Paulo Borges - Professor de Filosofia na Universidade de Lisboa. Cofundador e presidente do Círculo do Entre-Ser. Co-fundador e ex-Presidente da União Budista Portuguesa. Coordenador do Seminário Permanente "Vita Contemplativa. Práticas Contemplativas e Cultura Contemporânea" no Centro de Filosofia da Universidade de Lisboa. Doutor “honoris causa” pela Universidade Tibiscus de Timisoara (Roménia). Autor e organizador de 52 livros. Mais recentes:  Os Animais, Nossos Próximos. Antologia do amor humano aos animais (da Antiguidade a Fernando Pessoa (2018) (com Daniela Velho); Vazio e Plenitude ou o Mundo às Avessas. Estudos e ensaios sobre espiritualidade, religião, diálogo inter-religioso e encontro trans-religioso (2018); Fernando Pessoa. Rafael Baldaya, el Pessoa hermético y ocultista (com Cláudia Souza e Nuno Ribeiro) (Madrid, 2018).
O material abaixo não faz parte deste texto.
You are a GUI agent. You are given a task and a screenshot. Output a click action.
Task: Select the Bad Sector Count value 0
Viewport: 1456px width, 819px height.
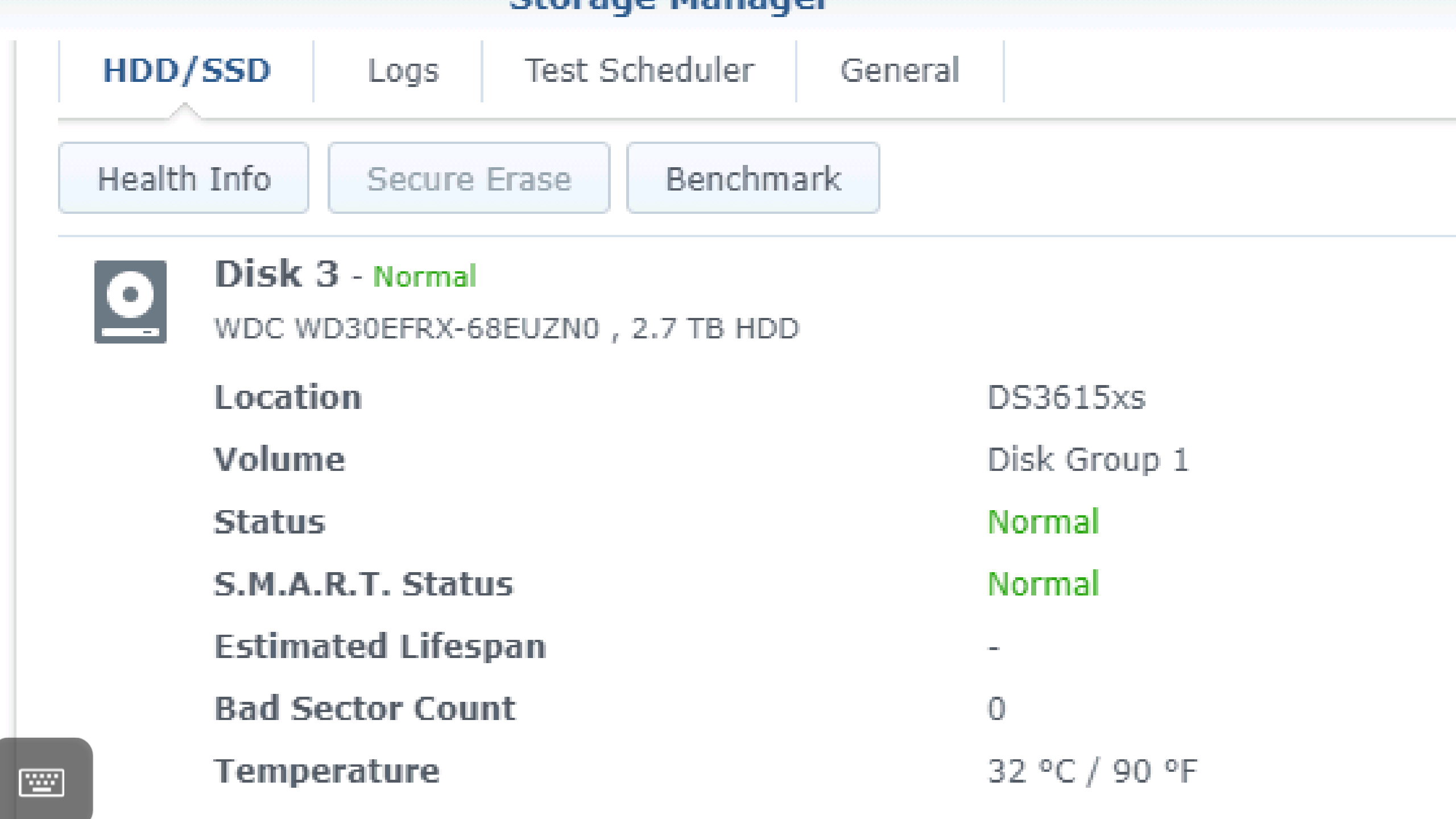coord(996,709)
Rui Aragão Oliveira - Doutorado em Psicologia Clínica pela Universidade de Coimbra, exerceu docência universitária no ensino público (Universidade de Évora) e privado (ISPA).  Psicanalista titular e com funções didáticas na Sociedade Portuguesa de Psicanálise, é membro da Associação Internacional de Psicanálise e dirigiu a Revista Portuguesa de Psicanálise. Foi membro inicial do Editorial Board Psychoanalysis. Pertence ao Comité de Assessores do Livro Anual de Psicanálise/Internacional Journal of Psychoanalysis e da Revista IDE. É atualmente o presidente da Sociedade Portuguesa de Psicanálise.